Landscape changes abruptly on entering Pu’apu’a village to a wide lagoon and fales built on Tafagamanu sand surrounded by coconut palms and breadfruit trees. The next 19 km to Salelologa will be on Tafagamanu sand and weathered Mulifanua basalts, both supportive of garden crops. This is the Savai’i of tourist brochures. It is also the product of geology but there are few specific sites of interest. You might stop at Saipipi to photograph the four most easterly cones of the Tuasivi Ridge (a chain of cones aligned with Pacific Plate movement) and slow down where the road skirts Mt Asi at Fogapoa. This, the easternmost of Savai’i’s 450 cones, is 8 m high and would easily fit into a standard sized football field.
This island tour ends with descriptions of two seldom visited remote sites then a final note about tapa making, an early Polynesian handicraft needing no geological commentary.
Mount Silisili is a small cinder cone on Savai’i’s high central plateau. Its crest at 1863 m is slightly higher than the dozens of cones that surround it. As such, it is the highest point of the Samoan Archipelago. Access is from the sawmill 5 km west of Aopo by a recently constructed dirt road to within 6 km of the cone, but firstly enquire about the road condition. If walking from Aopo the uphill trek takes 7 hours then overnight camping. All hikers are accompanied by local guides.
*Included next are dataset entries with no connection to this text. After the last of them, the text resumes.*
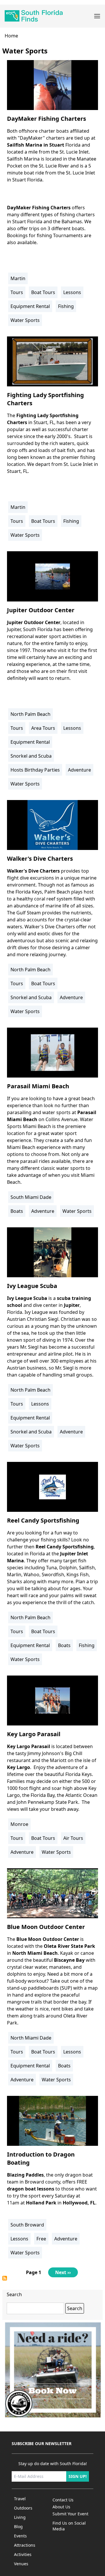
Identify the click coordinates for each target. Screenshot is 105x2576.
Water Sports (25, 320)
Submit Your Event (70, 2513)
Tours (16, 292)
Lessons (72, 292)
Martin (17, 278)
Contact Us (63, 2500)
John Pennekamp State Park (47, 1802)
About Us (61, 2507)
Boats (16, 1211)
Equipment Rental (30, 306)
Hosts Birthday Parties (35, 770)
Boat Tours (43, 292)
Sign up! (78, 2476)
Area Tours (43, 728)
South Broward (27, 2225)
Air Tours (73, 1838)
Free (41, 2238)
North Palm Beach (30, 714)
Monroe (19, 1824)
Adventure (79, 770)
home (11, 36)
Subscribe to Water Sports (4, 2278)
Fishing (66, 306)
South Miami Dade (30, 1197)
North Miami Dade (30, 2038)
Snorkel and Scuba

The Pulemelei Step Pyramid
Polynesia’s largest ancient rock structure is located in the abandoned Letolo coconut plantation 3 km from Vailoa village. It is 65 m in length, 60 m wide and 13 m high. Archaeological investigations between 2002 and 2005 determined two stages of construction, firstly between 900 - 1000 AD ( the time of Tongan occupation) then the upper steps between 1400 - 1600 AD.
Thin surface beds of old Salani basalt have weathered into fertile soil leaving an abundance of loose, tabular blocks suitable for building. One of Savai’i’s few permanent streams flows through the area, an ideal place for early settlement. A large village was periodically occupied from 2000 years ago until abandonment in the late 1600s.
Nothing has come down in legend about the function of Pulemelei. It probably had administrative or religious usage, but is unlikely to have been a burial site. A geo-radar survey indicated stacked rock layers but no inner or underlying chamber. It was built on a gentle slope overlooking Palauli bay so, apart from its main purpose, it would have been an excellent watch tower.
Pulemelei is one of the Pacific’s most important archaeological monuments and has been considered for World Heritage status. It deserves recognition as one of Samoa’s prime visitor’s destinations but it is presently abandoned, vine - covered and impossible to find without a guide.
Tapa making using the inner bark of the paper mulberry tree was an early Polynesian introduction for making clothing. It is still worn at some formal functions, in decorating churches, in burials and as souvenirs in the tourist trade. Visitors can watch an hour - long demonstration of this entire fascinating process from the cutting down of a paper mulberry tree to the finished product. When driving through Vailoa village look for the road sign ‘Siapo Demonstration’, Siapo being Samoan for tapa.
Before leaving Salelologa ( or wherever you are staying) make sure you have a Savai’i road map in addition to the location map of this article.
Road distance around Savai’i (including the loop road around the Falealupo Peninsula) is 202 km. The 40 km/hour speed limit should never be exceeded when driving through villages or on the narrow, roller - coaster north road between Asau and Sasina.
Visitors wanting a satisfactory overview of the island should allow a minimum of two days sightseeing but preferably much longer.
And wherever you go and whoever you meet you will be reminded that Savai’i is one of the most beautiful, most interesting and most friendly islands of the world.